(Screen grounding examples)

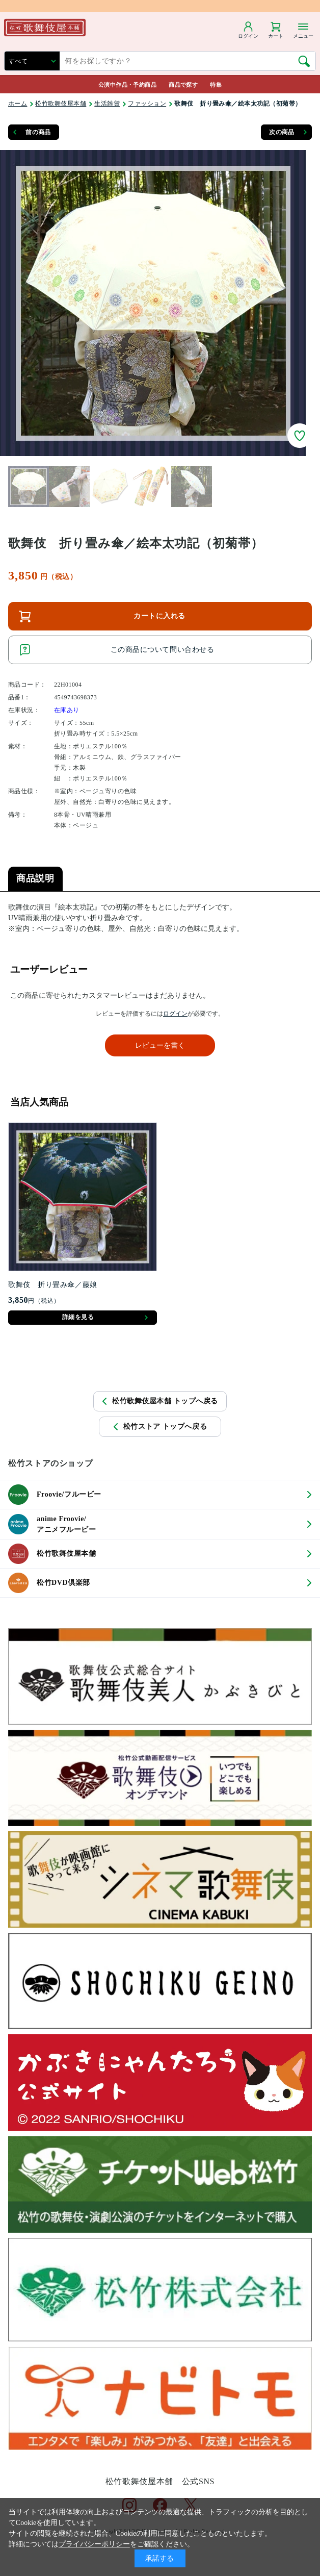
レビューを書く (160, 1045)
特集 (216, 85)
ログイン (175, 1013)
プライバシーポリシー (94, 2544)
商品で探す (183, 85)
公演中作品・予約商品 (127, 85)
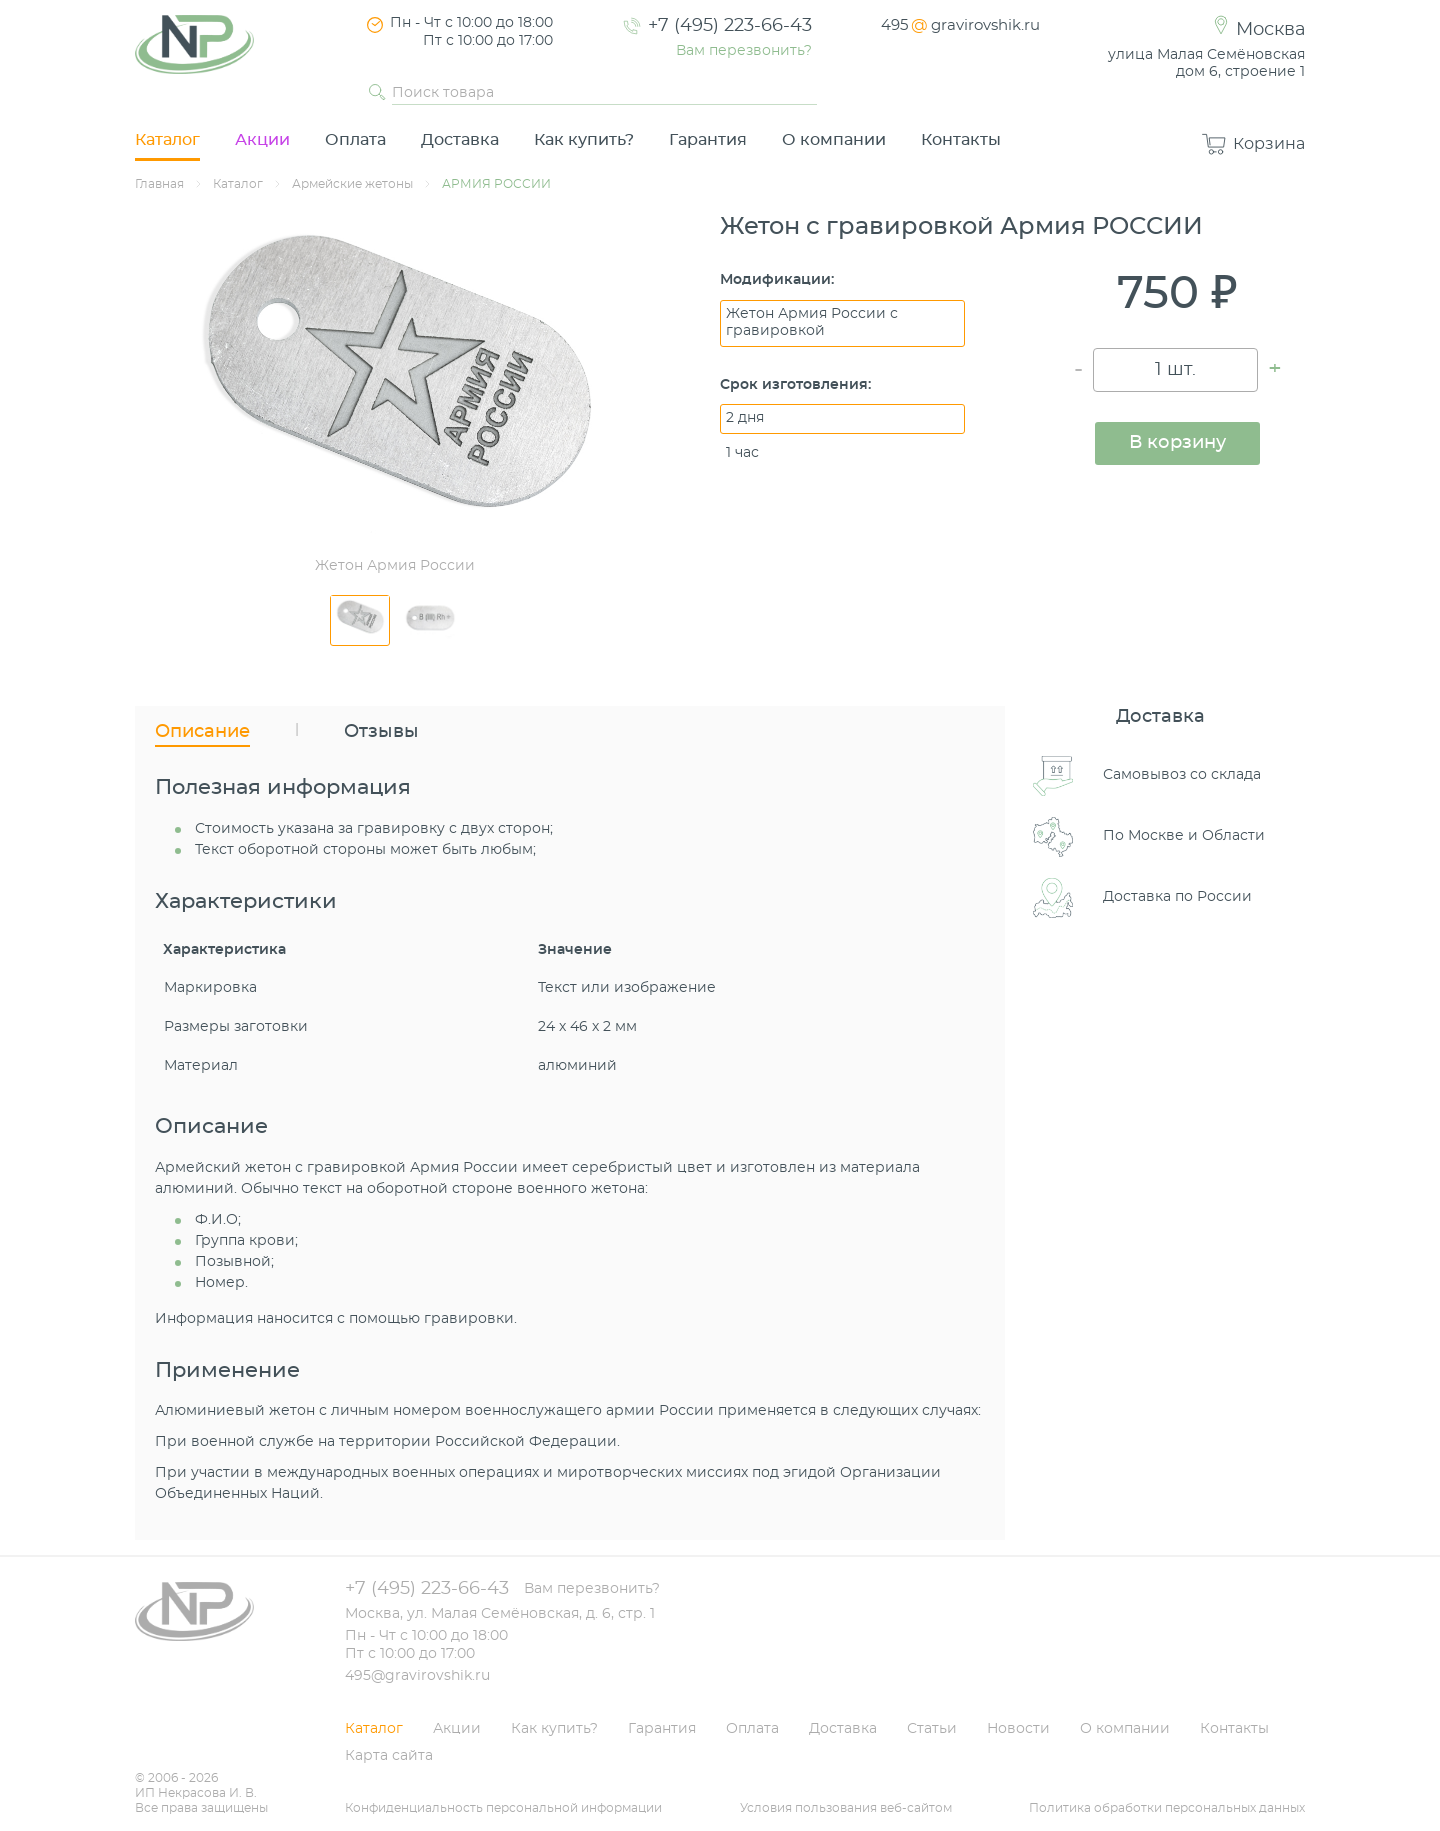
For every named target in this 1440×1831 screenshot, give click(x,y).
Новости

• [STATED GOAL] Copy every line of the items above word for word, leaving out the pictures.

• [EXPECTED OUTPUT]
レビューを書く (160, 1045)
特集 (216, 85)
ログイン (175, 1013)
プライバシーポリシー (94, 2544)
商品で探す (183, 85)
公演中作品・予約商品 (127, 85)
For every named target in this 1440×1831 screenshot, give click(x,y).
Новости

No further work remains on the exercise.